Selected excerpt:
▼
The Minister of Innovation, Science and Economic Development has just released Guidelines on the National Security Review of Investments. The Guidelines are intended to provide information to foreign investors regarding both (i) the national security review process under the Investment Canada Act (the ICA) and (ii) the factors to be considered in determining whether an investment could raise national security issues. 

While Canada’s national security review process is reasonably well-understood by lawyers who practice in the foreign investment review area, the Guidelines provide a concise overview that is accessible to business people.
▲
Information supplied:
▼
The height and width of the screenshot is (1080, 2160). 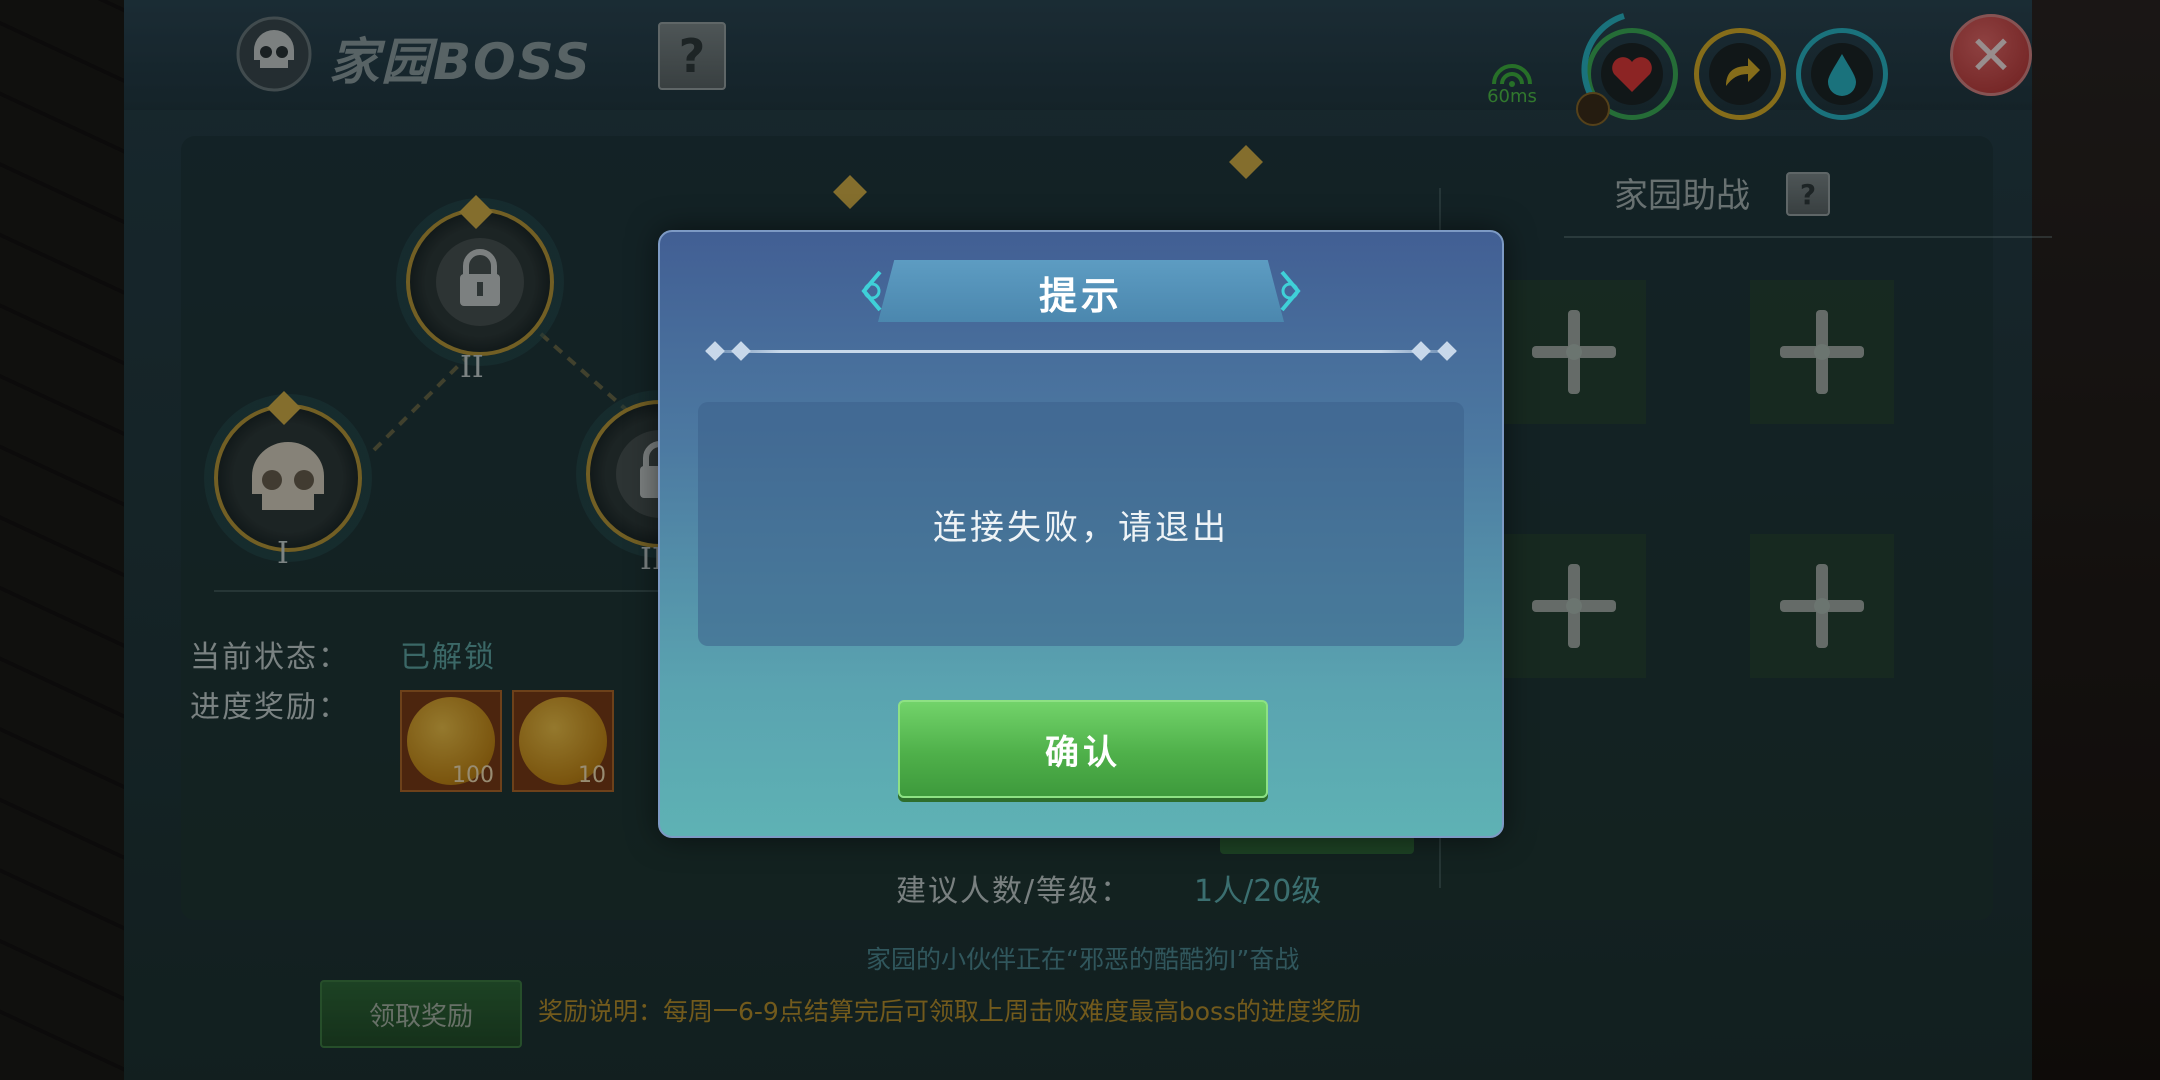 What do you see at coordinates (1080, 296) in the screenshot?
I see `dialog-title: 提示` at bounding box center [1080, 296].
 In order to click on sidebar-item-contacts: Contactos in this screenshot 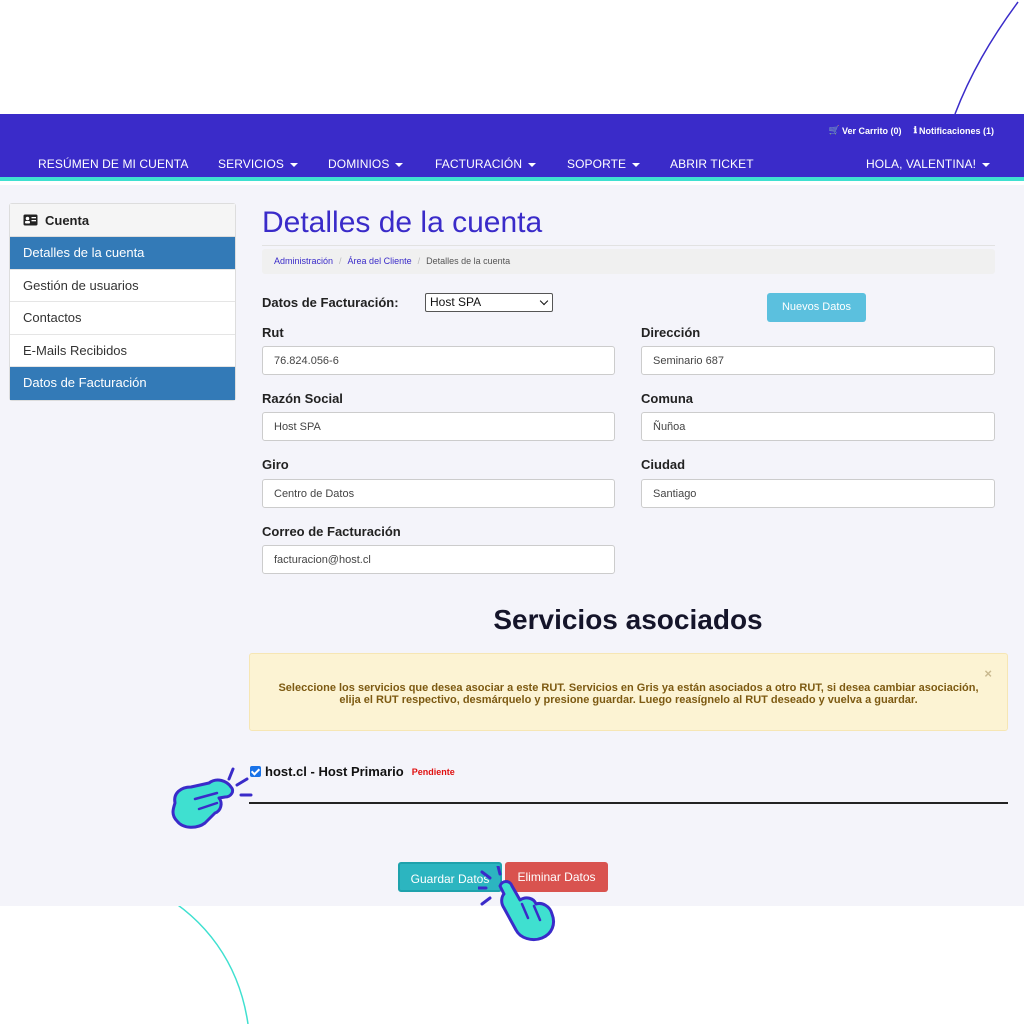, I will do `click(122, 318)`.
▲
Problems to work on:
(A) Repeat the passage on Canada's national security review guidelines word for word, from "The Minister of" to "to business people.".
(B) Go on with the passage about Canada's national security review guidelines, picking up after its final sentence.
The data has no connection to the text on Canada's national security review guidelines.

Numbered answers:
(A)
The Minister of Innovation, Science and Economic Development has just released Guidelines on the National Security Review of Investments. The Guidelines are intended to provide information to foreign investors regarding both (i) the national security review process under the Investment Canada Act (the ICA) and (ii) the factors to be considered in determining whether an investment could raise national security issues. 

While Canada’s national security review process is reasonably well-understood by lawyers who practice in the foreign investment review area, the Guidelines provide a concise overview that is accessible to business people.

(B)
The Guidelines also provide a comprehensive (but not exhaustive) list of the factors that will be taken into account when considering whether a proposed investment by foreign entities could raise possible national security concerns. The factors set out in the Guidelines are very broad and include assessing the investment’s impact on:

  1. Canada’s defence capabilities and interests;
  2. The transfer of sensitive technology/know-how outside of Canada;
  3. The research, manufacture or sale of goods/technologies set out in section 35 of the Defence Production Act;
  4. The supply of critical goods and services to Canadians or the Government of Canada;
  5. The enabling of foreign surveillance or espionage;
  6. Canada’s international interests, including foreign relationships; 
  7. The facilitating of illicit activities, such as terrorism, terrorist organizations or organized crime; and
  8. Canada’s critical infrastructure, which encompasses a broad range of activities that could be viewed as being “essential to the health, safety, security or economic well-being of Canadians and the effective functioning of government”.

The Guidelines state that, when considering what constitutes “critical infrastructure” investors should consider the National Strategy for Critical Infrastructure and Action Plan For Critical Infrastructure. These documents take a very expansive view as to what could constitute “critical infrastructure”, including many very broad sectors such as energy, finance, food, transportation, government, information and communication technology, health, water, safety and manufacturing.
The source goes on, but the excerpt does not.